The Zilla controller can be programed to limit voltage and is a popular high voltage / current controller, which also can set a max RPM for the motor so they don't do this:

http://hitorqueelectric.com/gallery/v/ouch/Blown+Commutators/

Hope this helps
Jim Husted
Hi-Torque Electric


----------



## jpontius (Feb 7, 2008)

thanks a lot. that makes sense. So what that guy is doing is probably a bad idea? 


from what i gather, the ADC FB1-4001 and WarP 9" seem to be the most powerful common motors for EVs. What are some other high-power options? (assuming sufficient battery/controller source)
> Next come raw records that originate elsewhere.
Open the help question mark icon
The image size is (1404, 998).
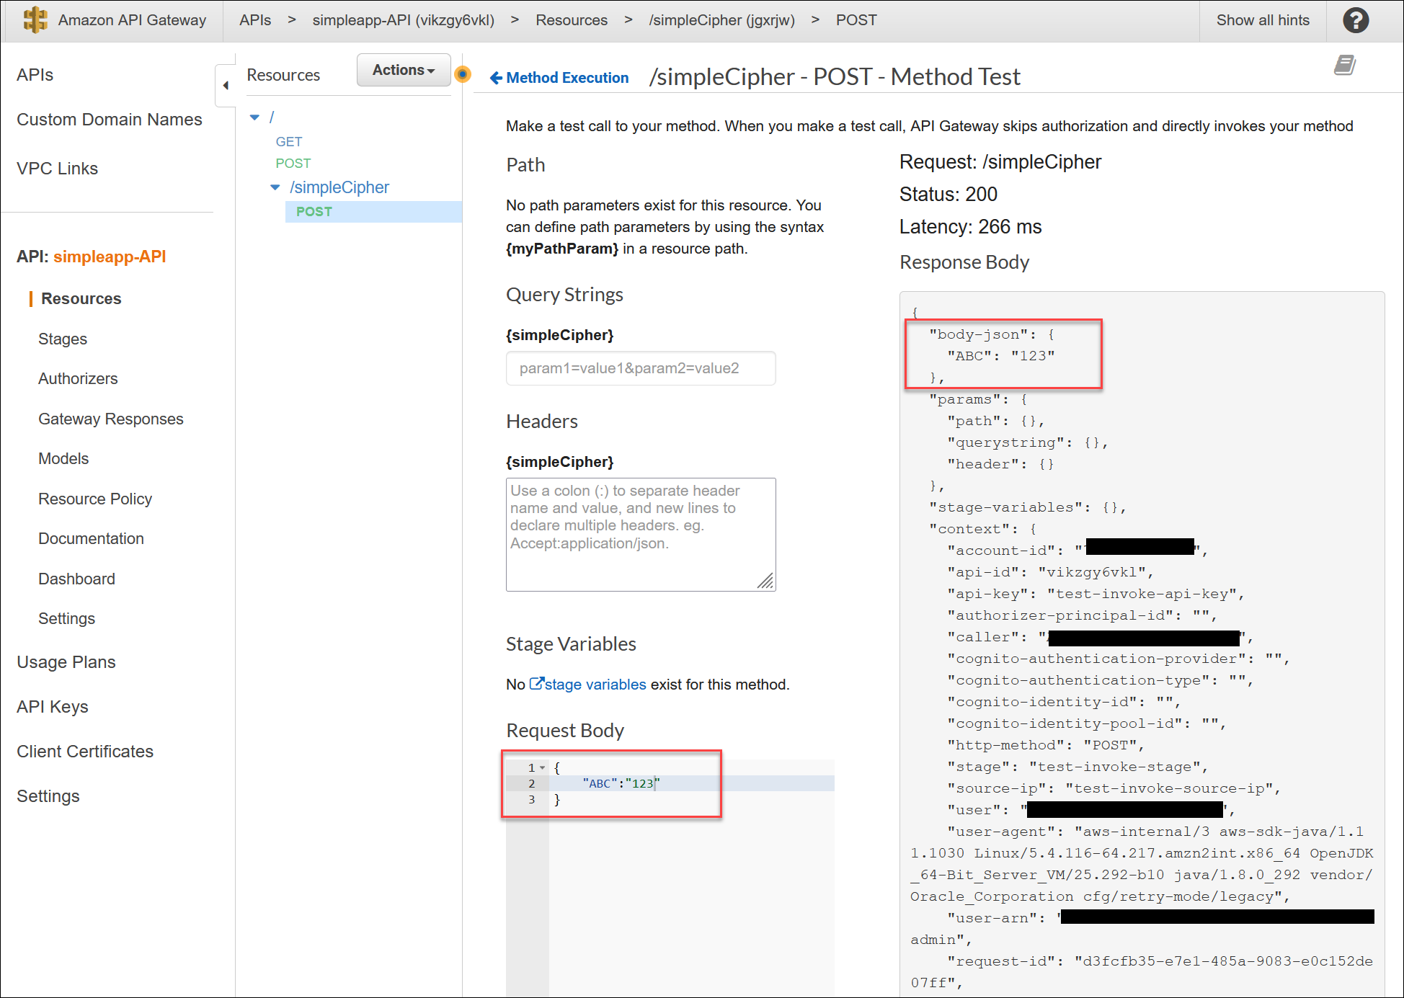(x=1355, y=20)
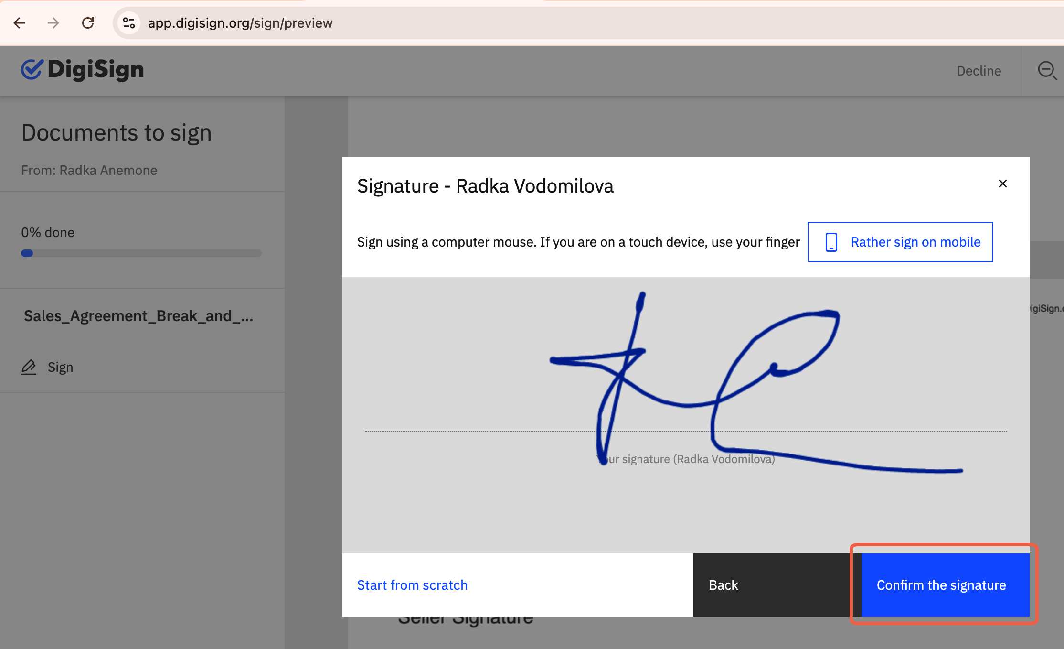The width and height of the screenshot is (1064, 649).
Task: Decline signing the document
Action: (979, 70)

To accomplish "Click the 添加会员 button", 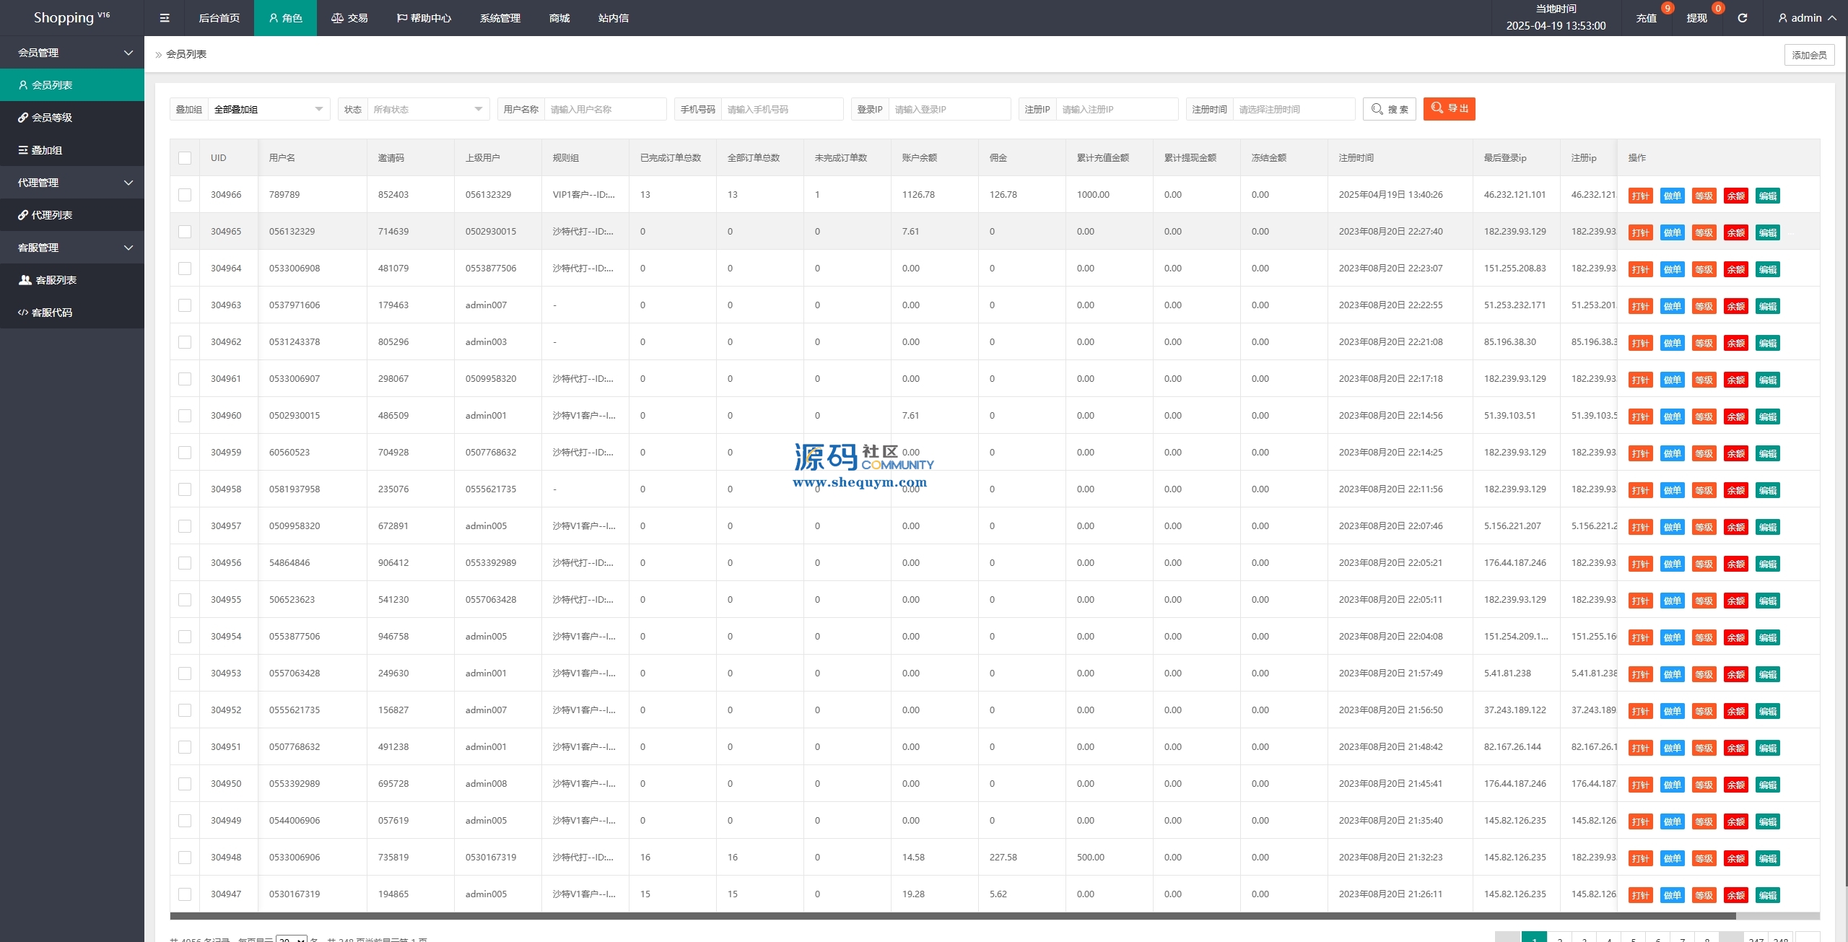I will pyautogui.click(x=1808, y=55).
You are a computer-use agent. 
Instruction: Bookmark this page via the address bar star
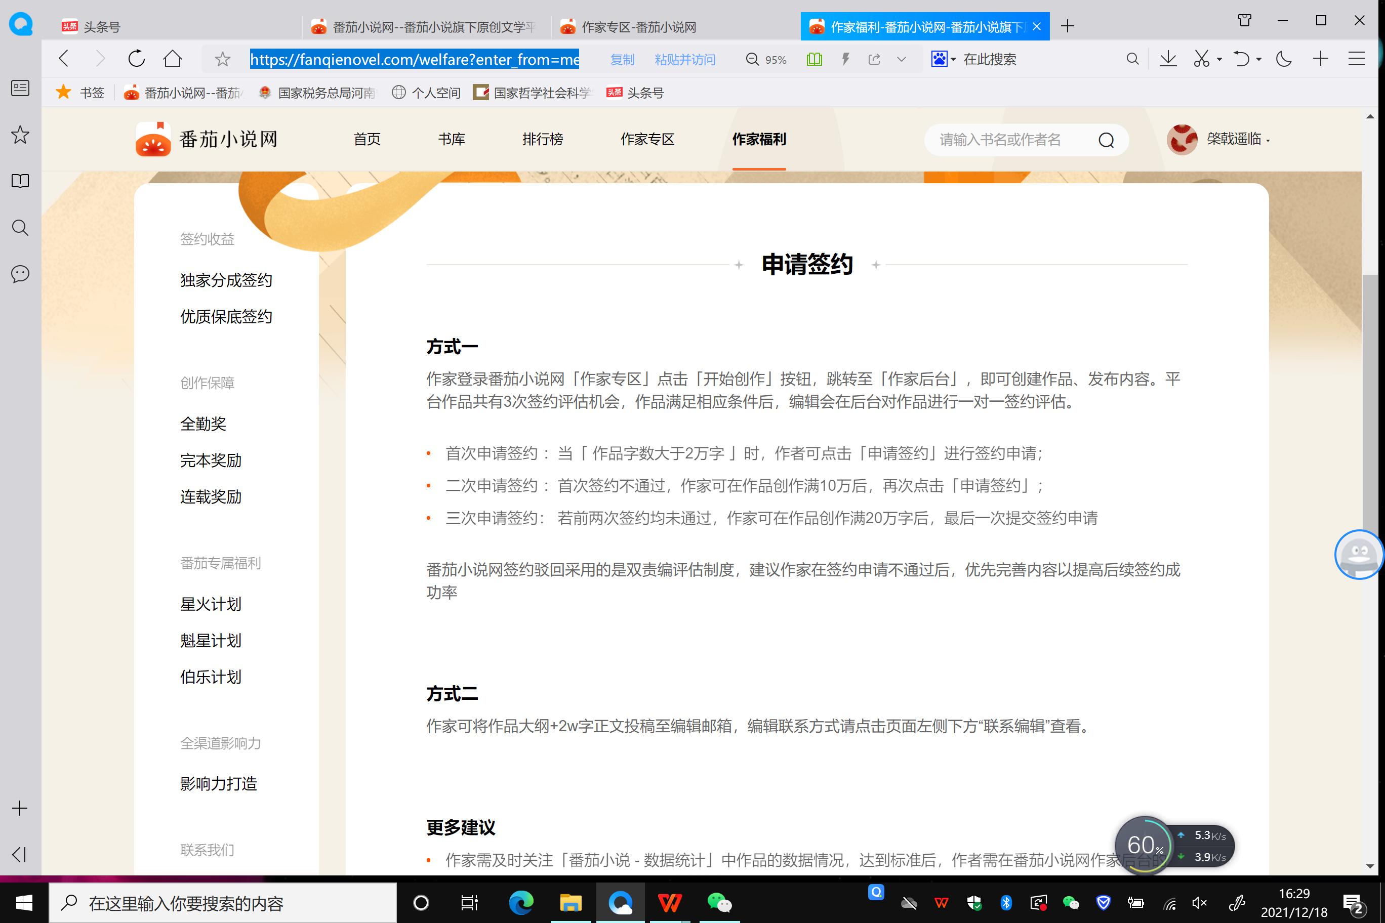[223, 59]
Also, am I wrong in thinking that AC induction motors offer more potential power than DC? Is this why companies like Tesla Motors and Wrightspeed use the AC systems to produce 185kW systems? I just haven't seen any power ratings this high for any single DC motor systems.


----------



## BHall (Aug 1, 2007)

Even though the voltage to the motor is limited, I am seeing where higher voltages are advantageous http://www.evalbum.com/1001. Play with voltages here http://www.evconvert.com/tools/evcalc/ not sure how this page actually figures it in regarding limited voltage to the motor, but higher voltage gets a little more range. And I would be willing to bet it helps during acceleration too. Maybe someone with experience running high voltage will chime in.

Brian


----------



## Mastiff (Jan 11, 2008)

You could go with a Warp 11 motor if you wanted higher voltage:
http://www.beepscom.com/product_p/mo-00-08311.htm

They're pretty big at 11" but it says it goes up to 192 volts, that's 48 volts higher than a 144 volt system.

Or you can go with an AC system, they're usually in the 300 volt range, I've seen some AC motors at http://www.metricmind.com/index1.htm that go up to 900 volts and 150KW  that's 200 Horsepower.


----------